Exactly the line that contains "The width and height of the screenshot is (1083, 599)." and the lines following it to the end of the data are to be reproduced, and nothing more.

------------------------------------------------

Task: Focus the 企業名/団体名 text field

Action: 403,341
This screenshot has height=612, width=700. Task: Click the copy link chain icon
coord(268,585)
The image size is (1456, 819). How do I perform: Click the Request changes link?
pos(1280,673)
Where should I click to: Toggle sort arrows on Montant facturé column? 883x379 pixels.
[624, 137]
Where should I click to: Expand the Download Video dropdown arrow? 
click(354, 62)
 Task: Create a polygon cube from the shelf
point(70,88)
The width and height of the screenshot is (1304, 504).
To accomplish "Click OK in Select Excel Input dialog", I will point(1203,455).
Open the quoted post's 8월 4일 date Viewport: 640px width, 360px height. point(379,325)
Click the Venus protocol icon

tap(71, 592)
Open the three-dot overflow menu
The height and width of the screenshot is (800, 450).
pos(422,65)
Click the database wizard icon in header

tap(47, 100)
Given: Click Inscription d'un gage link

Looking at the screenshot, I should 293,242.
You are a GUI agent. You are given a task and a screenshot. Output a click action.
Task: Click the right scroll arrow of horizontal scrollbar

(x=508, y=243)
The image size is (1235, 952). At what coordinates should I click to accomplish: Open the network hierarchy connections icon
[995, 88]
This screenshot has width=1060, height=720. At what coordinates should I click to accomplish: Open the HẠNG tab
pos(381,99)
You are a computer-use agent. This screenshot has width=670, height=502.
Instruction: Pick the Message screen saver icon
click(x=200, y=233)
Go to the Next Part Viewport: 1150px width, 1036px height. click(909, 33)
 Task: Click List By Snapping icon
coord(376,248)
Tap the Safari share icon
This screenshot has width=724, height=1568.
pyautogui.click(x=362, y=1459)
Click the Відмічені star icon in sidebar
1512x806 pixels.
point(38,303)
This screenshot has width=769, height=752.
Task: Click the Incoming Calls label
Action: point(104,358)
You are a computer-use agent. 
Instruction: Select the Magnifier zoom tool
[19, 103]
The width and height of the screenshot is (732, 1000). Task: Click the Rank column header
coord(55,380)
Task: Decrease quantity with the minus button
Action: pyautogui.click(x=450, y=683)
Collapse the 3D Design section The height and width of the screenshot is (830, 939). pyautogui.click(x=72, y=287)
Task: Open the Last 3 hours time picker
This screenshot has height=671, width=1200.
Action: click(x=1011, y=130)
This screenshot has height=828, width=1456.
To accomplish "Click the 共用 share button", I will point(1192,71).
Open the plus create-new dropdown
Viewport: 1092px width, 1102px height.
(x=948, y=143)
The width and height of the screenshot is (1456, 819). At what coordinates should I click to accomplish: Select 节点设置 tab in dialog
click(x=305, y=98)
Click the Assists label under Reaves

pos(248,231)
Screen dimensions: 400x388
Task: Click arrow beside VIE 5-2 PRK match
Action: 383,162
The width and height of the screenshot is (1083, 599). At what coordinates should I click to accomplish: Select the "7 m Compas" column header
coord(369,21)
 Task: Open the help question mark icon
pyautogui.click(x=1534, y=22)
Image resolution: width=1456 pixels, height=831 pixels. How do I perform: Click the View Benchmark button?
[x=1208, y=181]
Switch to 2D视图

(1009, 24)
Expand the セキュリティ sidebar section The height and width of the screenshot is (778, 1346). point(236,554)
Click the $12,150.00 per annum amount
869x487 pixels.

------------------------------------------------

Solution for this task
The width and height of the screenshot is (1083, 599). At what coordinates should I click to accomplish: Select the "7 m Compas" column header
coord(369,21)
 Task: Open the help question mark icon
pyautogui.click(x=1534, y=22)
Image resolution: width=1456 pixels, height=831 pixels. How do I perform: Click the View Benchmark button?
[x=1208, y=181]
Switch to 2D视图

(1009, 24)
Expand the セキュリティ sidebar section The height and width of the screenshot is (778, 1346). point(236,554)
Click the $12,150.00 per annum amount
869x487 pixels.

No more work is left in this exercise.